Governor defends tight policy as cash-strapped firms struggle
Bangladesh Bank Governor Ahsan H Mansur said tightening monetary policy is the only globally practised remedy to heal inflationary pain, as businessmen opposed interest rate hikes for obstructing business expansion and job creation.
"Our aim is to bring stability to the macroeconomy. If it is not ensured, stability in inflation will not be guaranteed. We have to fight to this end," said the central bank governor at the "3rd Bangladesh Economic Summit 2024: Inequality, Financial Crimes, and Healing Bangladesh's Economy" in Dhaka yesterday.

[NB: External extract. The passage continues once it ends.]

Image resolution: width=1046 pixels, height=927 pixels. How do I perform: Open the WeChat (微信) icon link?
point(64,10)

At the same event organised by Bangla daily Bonik Barta, several businessmen earlier said that the hike in interest rates has become a barrier to business expansion and employment generation.

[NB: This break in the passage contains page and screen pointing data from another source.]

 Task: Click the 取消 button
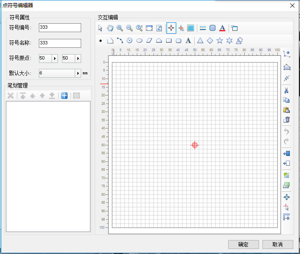tap(277, 245)
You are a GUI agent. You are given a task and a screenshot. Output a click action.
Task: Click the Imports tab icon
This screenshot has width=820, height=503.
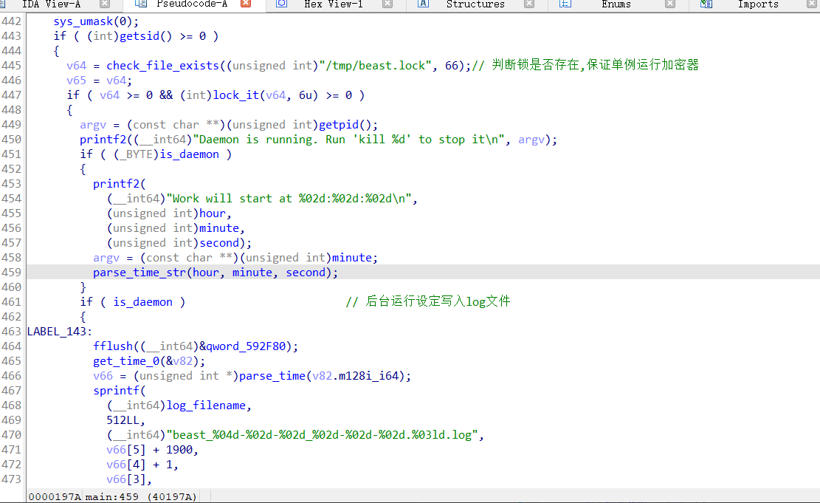[706, 4]
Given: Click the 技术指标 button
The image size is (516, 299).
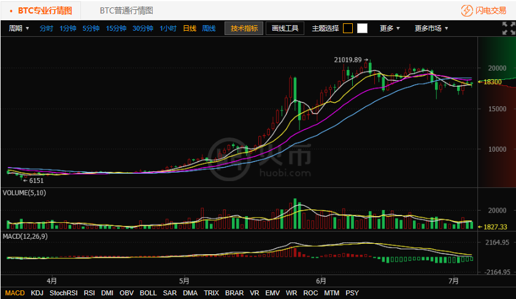Looking at the screenshot, I should 245,28.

"One thing that should be kept in mind is that if macroeconomic stability is not ensured, there will be no investment," Mansur said in reply.
"It will not yield any good results if we become impatient. If you say that investment must be revived right now, it is not possible," he added.
"We analysed many countries, including the UK, the USA and Thailand. No country has decreased inflation in less than 12 months," said the central bank governor.
He said they started the fight against more than 9 percent inflation -- which has been persistent since March last year -- basically in June 2024. "We need at least eight more months to bring it down to 5-6 percent."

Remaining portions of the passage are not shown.